(Dataset entries)
◆ ◆ ◆ ◆

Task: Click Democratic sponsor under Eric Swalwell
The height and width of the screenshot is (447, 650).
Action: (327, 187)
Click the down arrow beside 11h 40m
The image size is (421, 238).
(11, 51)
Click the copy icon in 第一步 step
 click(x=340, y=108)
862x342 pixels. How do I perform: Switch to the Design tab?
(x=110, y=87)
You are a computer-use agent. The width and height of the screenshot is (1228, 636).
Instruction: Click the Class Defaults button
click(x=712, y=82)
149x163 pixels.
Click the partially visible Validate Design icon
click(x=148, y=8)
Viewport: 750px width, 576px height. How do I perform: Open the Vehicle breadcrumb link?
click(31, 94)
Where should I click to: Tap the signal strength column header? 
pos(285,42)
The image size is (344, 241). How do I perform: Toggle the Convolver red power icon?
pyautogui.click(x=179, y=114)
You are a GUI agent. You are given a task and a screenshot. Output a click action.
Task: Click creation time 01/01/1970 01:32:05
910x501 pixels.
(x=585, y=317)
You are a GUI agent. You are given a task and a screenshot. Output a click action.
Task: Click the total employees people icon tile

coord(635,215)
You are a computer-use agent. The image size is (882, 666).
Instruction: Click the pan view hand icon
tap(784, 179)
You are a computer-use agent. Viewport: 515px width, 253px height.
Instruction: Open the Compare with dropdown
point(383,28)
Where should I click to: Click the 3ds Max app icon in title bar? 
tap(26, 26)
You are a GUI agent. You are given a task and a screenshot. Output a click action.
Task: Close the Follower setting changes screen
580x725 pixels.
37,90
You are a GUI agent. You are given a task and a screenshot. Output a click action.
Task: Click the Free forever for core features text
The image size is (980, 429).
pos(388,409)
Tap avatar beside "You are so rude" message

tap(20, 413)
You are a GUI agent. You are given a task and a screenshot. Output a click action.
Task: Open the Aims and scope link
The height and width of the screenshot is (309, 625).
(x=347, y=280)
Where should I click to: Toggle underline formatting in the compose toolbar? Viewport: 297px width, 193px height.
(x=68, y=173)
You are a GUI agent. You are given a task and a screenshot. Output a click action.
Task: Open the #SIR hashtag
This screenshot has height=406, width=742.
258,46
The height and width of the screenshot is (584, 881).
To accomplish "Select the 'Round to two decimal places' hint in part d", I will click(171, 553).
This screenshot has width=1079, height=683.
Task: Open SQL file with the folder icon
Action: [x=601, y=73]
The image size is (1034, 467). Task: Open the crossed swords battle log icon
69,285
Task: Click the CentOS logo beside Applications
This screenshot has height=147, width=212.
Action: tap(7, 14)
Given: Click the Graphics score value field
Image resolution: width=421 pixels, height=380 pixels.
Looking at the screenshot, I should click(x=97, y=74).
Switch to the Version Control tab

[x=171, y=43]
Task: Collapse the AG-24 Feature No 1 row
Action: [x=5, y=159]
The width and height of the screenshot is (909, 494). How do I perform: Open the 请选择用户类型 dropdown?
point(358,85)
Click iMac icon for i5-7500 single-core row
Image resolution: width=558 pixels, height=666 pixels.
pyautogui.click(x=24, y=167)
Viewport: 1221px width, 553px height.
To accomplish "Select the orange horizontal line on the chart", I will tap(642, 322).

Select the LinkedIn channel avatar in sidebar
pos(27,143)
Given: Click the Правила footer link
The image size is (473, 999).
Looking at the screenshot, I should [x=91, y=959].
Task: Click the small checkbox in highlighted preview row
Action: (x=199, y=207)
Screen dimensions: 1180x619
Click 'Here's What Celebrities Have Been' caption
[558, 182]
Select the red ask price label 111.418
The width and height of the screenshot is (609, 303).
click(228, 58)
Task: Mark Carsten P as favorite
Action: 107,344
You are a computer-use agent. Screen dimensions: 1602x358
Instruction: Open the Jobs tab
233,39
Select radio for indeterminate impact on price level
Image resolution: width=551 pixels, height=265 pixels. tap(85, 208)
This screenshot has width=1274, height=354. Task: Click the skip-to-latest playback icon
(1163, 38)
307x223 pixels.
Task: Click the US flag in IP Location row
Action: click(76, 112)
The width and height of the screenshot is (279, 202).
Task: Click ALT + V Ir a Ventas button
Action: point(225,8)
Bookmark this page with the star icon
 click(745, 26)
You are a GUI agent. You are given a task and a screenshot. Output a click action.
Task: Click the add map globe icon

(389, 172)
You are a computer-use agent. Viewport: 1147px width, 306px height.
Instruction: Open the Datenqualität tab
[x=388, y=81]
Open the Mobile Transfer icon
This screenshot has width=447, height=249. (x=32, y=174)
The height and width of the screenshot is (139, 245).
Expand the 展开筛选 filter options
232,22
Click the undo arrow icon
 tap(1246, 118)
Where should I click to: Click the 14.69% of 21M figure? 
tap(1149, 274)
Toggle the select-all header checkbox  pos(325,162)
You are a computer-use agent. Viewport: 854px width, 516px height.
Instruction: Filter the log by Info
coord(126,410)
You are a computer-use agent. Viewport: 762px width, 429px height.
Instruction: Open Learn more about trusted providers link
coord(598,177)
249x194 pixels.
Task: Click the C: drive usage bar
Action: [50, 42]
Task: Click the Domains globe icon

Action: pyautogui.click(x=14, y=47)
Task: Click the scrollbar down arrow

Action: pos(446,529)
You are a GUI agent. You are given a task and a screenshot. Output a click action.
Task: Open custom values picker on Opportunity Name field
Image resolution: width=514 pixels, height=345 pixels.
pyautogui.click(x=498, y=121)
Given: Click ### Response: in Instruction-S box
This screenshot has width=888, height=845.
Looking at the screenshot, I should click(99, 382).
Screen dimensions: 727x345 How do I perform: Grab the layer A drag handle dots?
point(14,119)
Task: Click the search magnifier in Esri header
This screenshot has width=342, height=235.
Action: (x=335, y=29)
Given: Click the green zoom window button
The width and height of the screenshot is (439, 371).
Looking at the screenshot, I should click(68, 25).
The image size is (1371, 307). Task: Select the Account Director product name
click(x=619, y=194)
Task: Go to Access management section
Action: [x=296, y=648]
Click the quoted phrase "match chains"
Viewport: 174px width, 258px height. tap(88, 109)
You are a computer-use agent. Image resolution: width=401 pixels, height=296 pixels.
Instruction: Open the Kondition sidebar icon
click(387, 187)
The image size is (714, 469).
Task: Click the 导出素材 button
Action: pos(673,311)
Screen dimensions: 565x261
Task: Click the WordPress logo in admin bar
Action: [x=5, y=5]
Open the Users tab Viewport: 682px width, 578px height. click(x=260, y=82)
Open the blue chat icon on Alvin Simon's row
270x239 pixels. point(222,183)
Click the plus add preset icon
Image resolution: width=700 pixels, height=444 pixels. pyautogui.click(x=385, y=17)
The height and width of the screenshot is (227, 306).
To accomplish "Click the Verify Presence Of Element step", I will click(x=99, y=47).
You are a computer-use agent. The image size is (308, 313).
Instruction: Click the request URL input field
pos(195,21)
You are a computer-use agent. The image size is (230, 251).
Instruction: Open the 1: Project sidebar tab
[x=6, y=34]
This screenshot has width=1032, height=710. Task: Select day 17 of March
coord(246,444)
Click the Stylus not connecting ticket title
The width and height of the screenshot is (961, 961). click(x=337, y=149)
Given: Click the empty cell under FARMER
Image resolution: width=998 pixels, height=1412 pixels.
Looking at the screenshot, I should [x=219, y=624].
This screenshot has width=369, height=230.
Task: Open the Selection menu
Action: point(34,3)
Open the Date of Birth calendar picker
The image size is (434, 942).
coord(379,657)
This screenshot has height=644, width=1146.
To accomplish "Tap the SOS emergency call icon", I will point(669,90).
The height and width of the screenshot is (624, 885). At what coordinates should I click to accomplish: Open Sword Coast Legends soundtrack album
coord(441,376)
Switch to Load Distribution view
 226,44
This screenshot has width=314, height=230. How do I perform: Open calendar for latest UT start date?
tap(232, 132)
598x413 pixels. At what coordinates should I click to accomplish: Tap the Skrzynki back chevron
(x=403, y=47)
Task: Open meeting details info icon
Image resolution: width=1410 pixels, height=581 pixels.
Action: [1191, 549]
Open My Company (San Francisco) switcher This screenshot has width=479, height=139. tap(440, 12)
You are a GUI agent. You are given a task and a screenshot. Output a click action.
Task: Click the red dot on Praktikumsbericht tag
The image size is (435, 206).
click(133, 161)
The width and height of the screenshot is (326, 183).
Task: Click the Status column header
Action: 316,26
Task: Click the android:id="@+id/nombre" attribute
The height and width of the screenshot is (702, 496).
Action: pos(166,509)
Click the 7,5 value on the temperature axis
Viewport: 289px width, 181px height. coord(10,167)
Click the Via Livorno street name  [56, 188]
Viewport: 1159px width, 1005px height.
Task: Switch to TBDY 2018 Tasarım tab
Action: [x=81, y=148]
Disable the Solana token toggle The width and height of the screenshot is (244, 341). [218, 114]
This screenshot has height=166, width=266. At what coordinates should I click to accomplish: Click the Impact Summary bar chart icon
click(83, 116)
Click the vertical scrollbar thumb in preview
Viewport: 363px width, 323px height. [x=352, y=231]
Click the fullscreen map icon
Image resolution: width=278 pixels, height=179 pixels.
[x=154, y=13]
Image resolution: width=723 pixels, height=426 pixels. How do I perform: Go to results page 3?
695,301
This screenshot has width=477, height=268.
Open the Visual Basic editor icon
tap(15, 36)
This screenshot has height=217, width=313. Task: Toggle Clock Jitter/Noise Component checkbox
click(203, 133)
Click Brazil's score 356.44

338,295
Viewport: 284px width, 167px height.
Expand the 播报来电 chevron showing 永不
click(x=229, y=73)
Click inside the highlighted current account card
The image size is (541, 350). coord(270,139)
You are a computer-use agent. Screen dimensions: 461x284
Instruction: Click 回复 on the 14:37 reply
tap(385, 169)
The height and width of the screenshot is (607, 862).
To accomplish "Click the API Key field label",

◆ ◆ ◆ ◆

__How to complete this task__
Starting at the line that contains "You are a computer-use agent. Viewport: 515px" and stopping after the line that contains "Task: Open the Aims and scope link", write out every line exactly as it appears above, and no other line.

__Finished exercise__
You are a computer-use agent. Viewport: 515px width, 253px height.
Instruction: Open the Compare with dropdown
point(383,28)
Where should I click to: Click the 3ds Max app icon in title bar? 
tap(26, 26)
You are a GUI agent. You are given a task and a screenshot. Output a click action.
Task: Close the Follower setting changes screen
580x725 pixels.
37,90
You are a GUI agent. You are given a task and a screenshot. Output a click action.
Task: Click the Free forever for core features text
The image size is (980, 429).
pos(388,409)
Tap avatar beside "You are so rude" message

tap(20, 413)
You are a GUI agent. You are given a task and a screenshot. Output a click action.
Task: Open the Aims and scope link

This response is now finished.